EXERCISE DESCRIPTION: In the entries below, every line that contains "computer" must be located and copied.

--- THE INPUT ---

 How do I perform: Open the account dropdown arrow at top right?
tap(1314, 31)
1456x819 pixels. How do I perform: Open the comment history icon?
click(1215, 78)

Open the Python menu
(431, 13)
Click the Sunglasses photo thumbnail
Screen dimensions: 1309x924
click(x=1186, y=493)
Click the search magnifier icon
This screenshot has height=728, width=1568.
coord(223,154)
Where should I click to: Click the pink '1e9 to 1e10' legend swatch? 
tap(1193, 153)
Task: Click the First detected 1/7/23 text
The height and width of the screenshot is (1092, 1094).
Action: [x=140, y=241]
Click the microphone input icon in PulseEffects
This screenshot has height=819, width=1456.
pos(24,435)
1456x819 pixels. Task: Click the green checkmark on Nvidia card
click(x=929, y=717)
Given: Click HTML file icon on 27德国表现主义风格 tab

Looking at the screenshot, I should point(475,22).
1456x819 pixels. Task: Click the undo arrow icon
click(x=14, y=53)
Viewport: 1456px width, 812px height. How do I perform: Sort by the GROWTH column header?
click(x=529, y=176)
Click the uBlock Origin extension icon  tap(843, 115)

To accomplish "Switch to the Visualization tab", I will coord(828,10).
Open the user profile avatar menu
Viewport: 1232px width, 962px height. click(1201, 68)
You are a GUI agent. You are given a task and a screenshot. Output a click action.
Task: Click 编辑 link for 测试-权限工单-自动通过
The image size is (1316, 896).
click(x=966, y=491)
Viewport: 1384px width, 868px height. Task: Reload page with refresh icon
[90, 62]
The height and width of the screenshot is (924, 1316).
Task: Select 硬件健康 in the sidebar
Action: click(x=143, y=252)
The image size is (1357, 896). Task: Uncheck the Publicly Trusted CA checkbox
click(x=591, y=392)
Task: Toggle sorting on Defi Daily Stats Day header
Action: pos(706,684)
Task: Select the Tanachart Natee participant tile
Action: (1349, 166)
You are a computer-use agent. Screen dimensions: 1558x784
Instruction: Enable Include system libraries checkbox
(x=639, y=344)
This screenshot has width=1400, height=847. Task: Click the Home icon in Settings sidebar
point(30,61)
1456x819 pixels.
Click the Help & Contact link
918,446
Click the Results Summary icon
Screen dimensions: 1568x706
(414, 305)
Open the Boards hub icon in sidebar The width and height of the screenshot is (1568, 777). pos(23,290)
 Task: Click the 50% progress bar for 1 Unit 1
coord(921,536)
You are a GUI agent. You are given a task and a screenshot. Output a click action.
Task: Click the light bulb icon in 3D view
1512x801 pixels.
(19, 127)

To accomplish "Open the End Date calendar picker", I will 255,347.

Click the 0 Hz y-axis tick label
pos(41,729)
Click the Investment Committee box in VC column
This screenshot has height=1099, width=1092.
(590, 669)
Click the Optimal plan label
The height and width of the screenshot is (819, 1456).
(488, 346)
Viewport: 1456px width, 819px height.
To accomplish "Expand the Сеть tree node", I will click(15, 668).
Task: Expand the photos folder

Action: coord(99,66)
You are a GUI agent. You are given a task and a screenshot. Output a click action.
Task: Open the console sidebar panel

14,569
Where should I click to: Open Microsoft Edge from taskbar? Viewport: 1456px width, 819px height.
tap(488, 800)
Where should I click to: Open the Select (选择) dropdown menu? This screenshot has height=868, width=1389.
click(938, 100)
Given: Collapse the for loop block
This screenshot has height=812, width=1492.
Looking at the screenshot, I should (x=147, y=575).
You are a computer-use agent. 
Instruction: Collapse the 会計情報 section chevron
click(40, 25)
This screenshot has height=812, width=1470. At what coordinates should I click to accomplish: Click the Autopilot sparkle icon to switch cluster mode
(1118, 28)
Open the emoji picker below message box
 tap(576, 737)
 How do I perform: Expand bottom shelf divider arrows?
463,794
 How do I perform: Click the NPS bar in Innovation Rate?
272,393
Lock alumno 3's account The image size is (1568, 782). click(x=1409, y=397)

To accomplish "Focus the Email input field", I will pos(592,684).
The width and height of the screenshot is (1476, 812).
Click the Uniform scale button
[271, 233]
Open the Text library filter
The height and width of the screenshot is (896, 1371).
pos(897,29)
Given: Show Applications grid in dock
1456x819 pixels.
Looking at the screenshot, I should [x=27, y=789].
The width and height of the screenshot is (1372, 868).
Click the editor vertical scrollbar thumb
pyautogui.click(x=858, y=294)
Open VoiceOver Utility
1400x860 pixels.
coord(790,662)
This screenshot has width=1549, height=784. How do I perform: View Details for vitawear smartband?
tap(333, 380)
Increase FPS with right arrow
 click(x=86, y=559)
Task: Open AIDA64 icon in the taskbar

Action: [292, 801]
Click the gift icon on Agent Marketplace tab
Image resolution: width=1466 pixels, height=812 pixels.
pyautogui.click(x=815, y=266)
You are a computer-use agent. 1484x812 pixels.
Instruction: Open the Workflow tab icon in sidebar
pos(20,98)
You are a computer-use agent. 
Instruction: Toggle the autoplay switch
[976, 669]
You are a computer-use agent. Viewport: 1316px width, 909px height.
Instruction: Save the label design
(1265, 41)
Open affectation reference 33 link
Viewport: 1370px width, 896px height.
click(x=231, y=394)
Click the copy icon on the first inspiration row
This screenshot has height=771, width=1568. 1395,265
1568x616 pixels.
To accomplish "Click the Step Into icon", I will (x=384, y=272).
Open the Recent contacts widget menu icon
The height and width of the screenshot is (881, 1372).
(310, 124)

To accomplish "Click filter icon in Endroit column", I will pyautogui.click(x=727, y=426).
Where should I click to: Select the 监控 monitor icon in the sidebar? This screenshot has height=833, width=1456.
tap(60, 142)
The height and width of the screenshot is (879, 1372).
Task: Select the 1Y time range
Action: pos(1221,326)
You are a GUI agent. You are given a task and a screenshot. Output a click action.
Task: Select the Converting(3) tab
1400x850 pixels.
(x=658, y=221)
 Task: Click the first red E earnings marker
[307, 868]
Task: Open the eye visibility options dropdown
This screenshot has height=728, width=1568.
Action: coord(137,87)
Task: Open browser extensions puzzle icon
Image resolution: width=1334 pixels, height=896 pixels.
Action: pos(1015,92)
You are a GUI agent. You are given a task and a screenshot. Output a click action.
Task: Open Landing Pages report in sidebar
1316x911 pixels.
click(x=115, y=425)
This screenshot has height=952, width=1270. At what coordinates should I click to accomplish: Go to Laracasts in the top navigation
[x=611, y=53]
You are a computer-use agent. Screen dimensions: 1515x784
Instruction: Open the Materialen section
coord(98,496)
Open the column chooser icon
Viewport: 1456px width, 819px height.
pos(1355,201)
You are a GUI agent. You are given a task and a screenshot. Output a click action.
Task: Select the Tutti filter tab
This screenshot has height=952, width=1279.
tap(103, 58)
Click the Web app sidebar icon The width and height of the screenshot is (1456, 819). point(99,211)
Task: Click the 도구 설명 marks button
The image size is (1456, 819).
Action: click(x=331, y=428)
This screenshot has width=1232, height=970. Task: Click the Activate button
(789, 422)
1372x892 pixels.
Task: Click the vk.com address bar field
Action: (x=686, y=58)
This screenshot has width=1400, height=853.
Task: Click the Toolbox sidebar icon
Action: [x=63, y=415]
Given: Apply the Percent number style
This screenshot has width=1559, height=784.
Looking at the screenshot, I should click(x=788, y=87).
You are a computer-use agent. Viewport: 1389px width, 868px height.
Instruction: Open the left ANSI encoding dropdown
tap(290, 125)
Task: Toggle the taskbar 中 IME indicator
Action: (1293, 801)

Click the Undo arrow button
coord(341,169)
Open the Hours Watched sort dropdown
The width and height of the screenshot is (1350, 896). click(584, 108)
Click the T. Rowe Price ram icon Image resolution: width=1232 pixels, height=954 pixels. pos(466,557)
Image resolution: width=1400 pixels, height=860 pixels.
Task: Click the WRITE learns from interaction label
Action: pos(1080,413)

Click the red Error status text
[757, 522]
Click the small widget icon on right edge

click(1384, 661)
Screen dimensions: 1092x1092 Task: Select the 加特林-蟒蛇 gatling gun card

---

THE ANSWER:
You are a computer-use agent. Screen dimensions: 1558x784
You are a computer-use agent. 
You are a computer-use agent. 1484x812 pixels.
You are a computer-use agent. 
You are a computer-use agent. Viewport: 1316px width, 909px height.
You are a computer-use agent. Screen dimensions: 1515x784
You are a computer-use agent. Viewport: 1389px width, 868px height.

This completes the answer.